RECORD SET section start
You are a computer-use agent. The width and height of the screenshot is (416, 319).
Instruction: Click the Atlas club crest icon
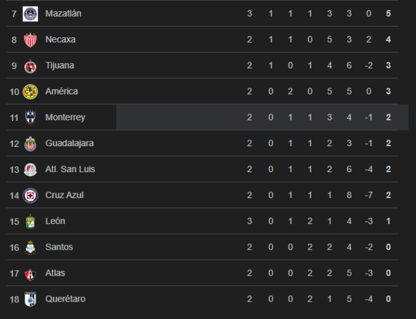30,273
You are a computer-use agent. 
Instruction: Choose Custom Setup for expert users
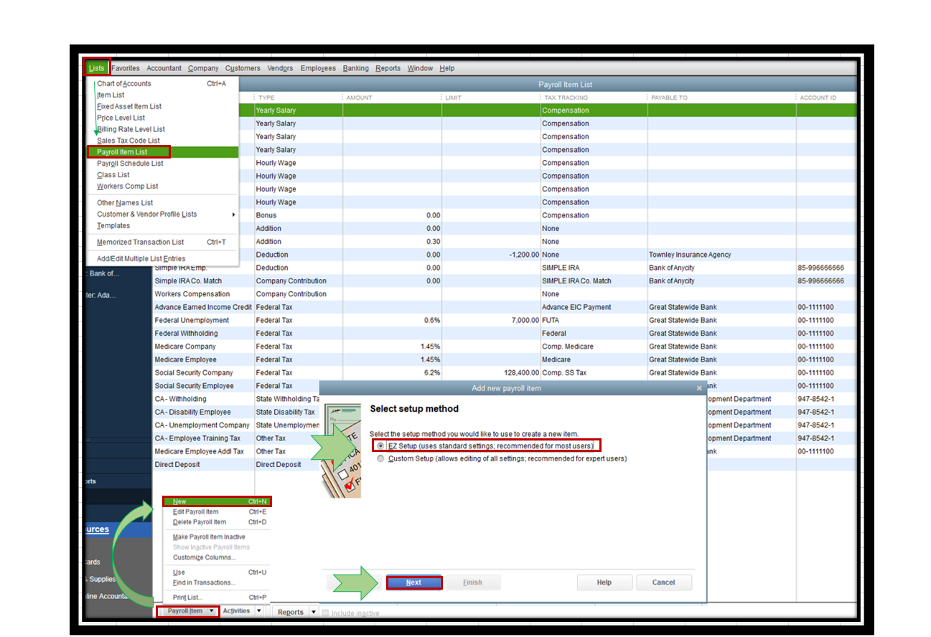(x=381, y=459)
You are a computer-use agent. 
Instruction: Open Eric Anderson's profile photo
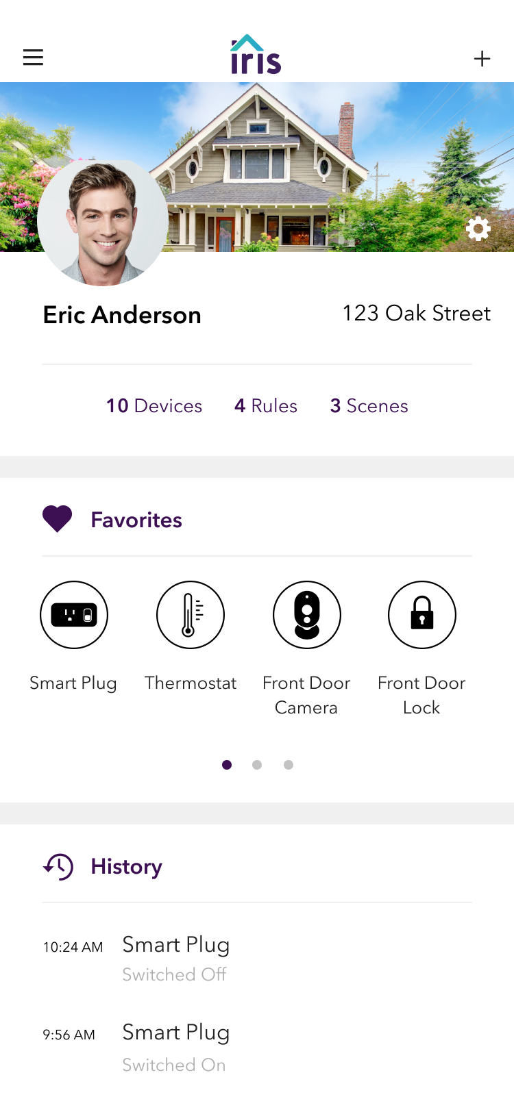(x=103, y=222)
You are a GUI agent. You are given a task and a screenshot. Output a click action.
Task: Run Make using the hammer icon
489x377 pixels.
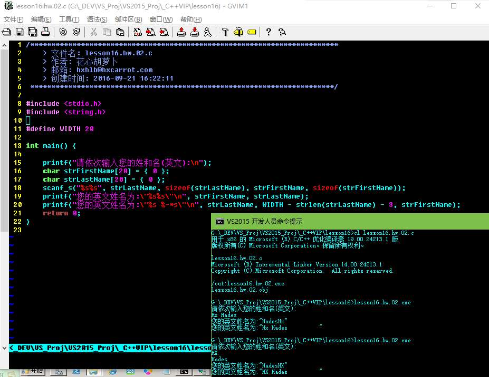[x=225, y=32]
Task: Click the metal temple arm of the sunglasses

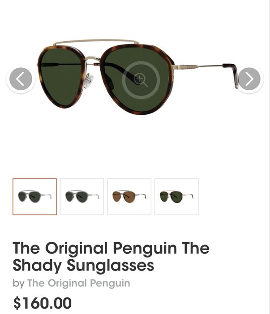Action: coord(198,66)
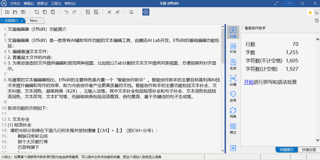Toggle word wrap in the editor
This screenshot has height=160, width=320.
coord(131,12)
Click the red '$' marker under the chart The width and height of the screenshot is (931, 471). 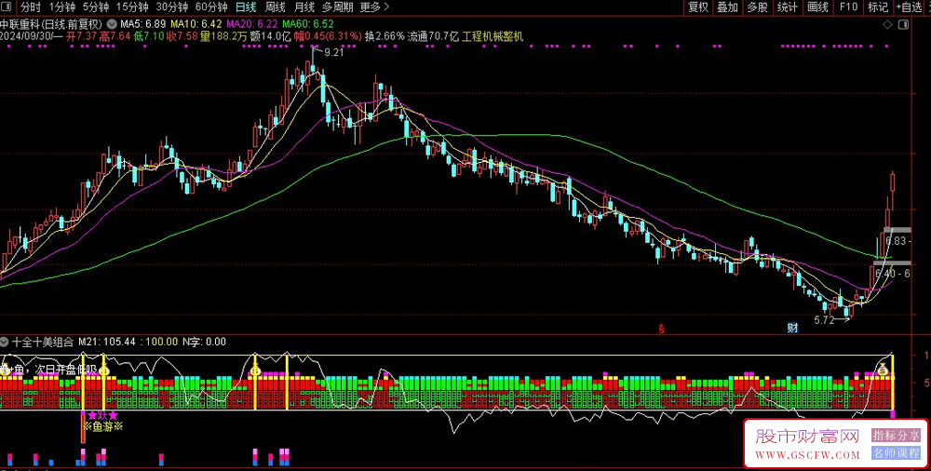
RECORD SET section end
EXERCISE DETAILS: Where does the word "agent" occur in the data? Copy every line that has it.

YOUR RESPONSE:
You are a computer-use agent. The width and height of the screenshot is (416, 319).
You are a computer-use agent. 
You are a computer-use agent. 
You are a GUI agent. You are given a task and a screenshot. Output a click action.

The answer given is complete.